Counting write operations

The Catalogic DPX GuardMode agent tries to detect malware such as ransomware by counting write operations in the system. When the agent service detects an unusual number of write operations within a specific period, it sends a notification to the Catalogic DPX Master Server and warns users.

By default, the agent service counts the write operations per second and creates a record. Each record has "risk points", either High, Medium, Low, or none, depending on the number of write operations. Then, the agent service evaluates the past 12 records and when the total risk points exceed 100, it warns users by creating an alert event.

For example, assume that you start the agent service with the default threshold settings at 0:00:00 AM.

The assessment takes place at 0:00:07, counts write operations in the system per second, detects 3 write operations, and creates a low-risk record with 5 risk points.
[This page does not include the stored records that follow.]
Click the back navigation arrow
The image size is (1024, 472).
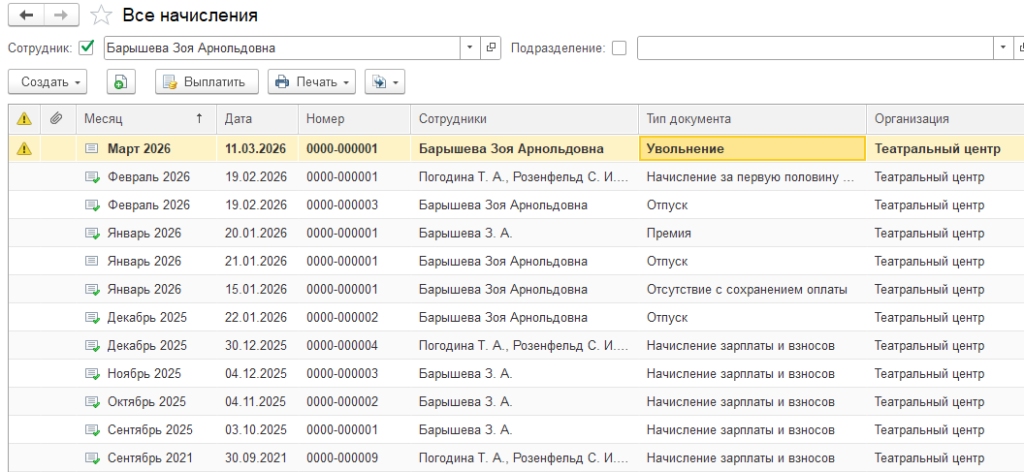26,15
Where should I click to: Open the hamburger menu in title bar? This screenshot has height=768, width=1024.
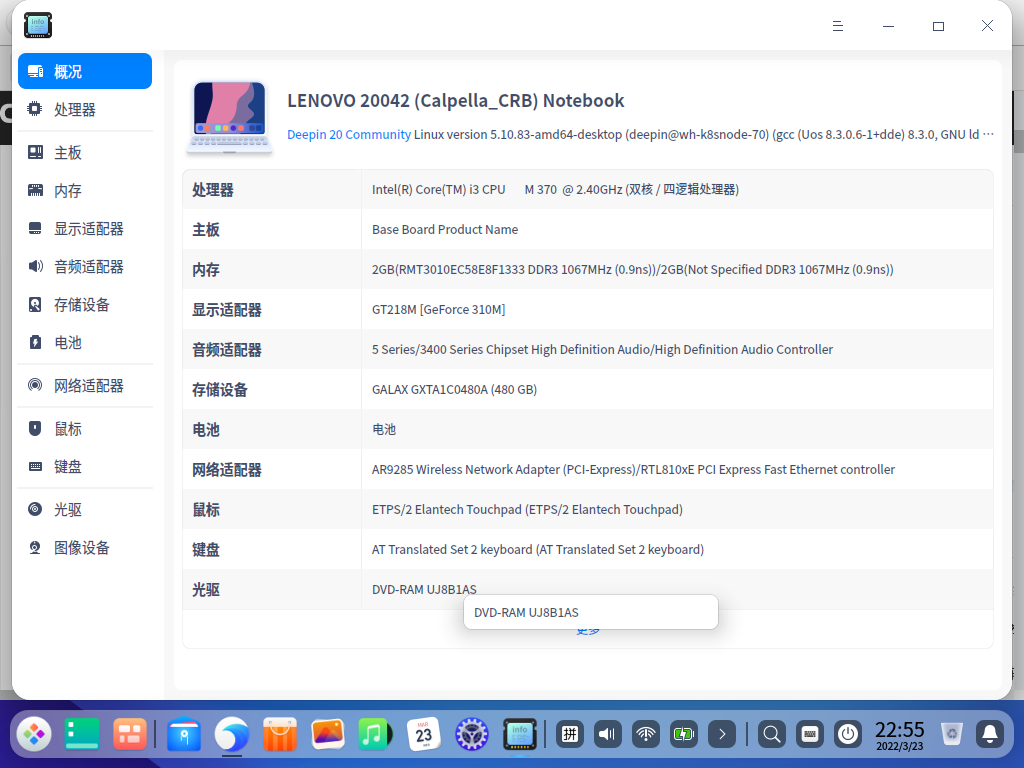tap(838, 25)
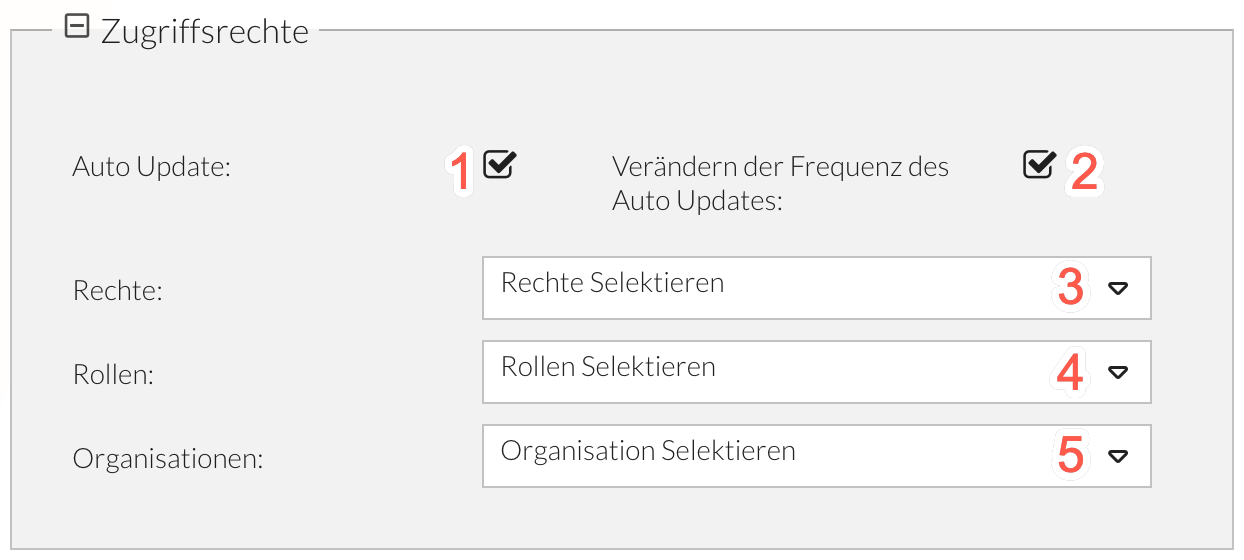Viewport: 1244px width, 560px height.
Task: Click red marker number 2
Action: pos(1084,172)
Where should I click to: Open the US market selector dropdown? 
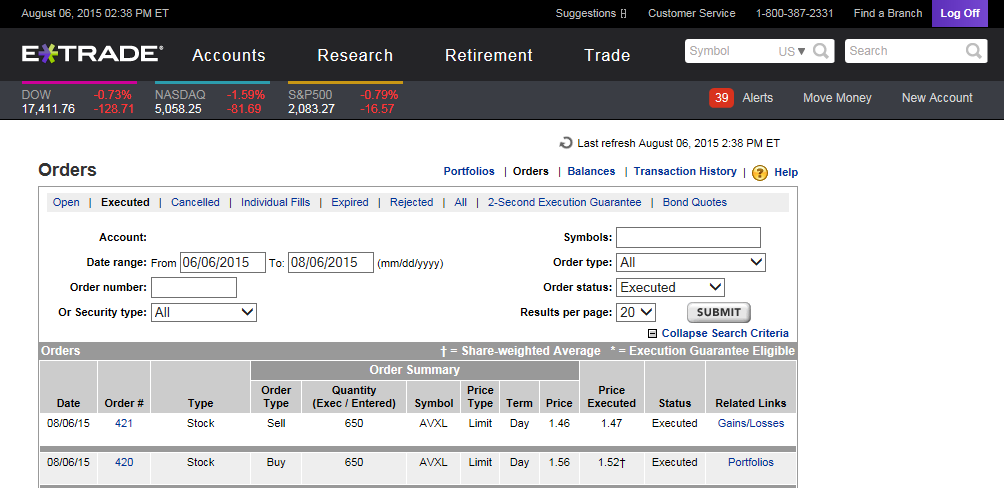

At 0:00:14, there are 8 write operations per second so the agent service creates a medium-risk record with 15 risk points. At 0:02:27, there are 8 low-risk records and 4 medium-risk records, so the total number of risk points for the past 12 iterations is 100. In this case, the agent service does not create any alert event.

At 00:02:34, the agent service detects 9 write operations, creates a high-risk record with 25 risk points, and purges the 13th latest record of 0:00:00. Then, there are 7 low-risk records, 4 medium-risk records, and 1 high-risk records in the past 12 iterations, and the total number of risk points for these is 120, which exceeds the threshold value of 100 RPs, so the agent service produces an alert event to warn users.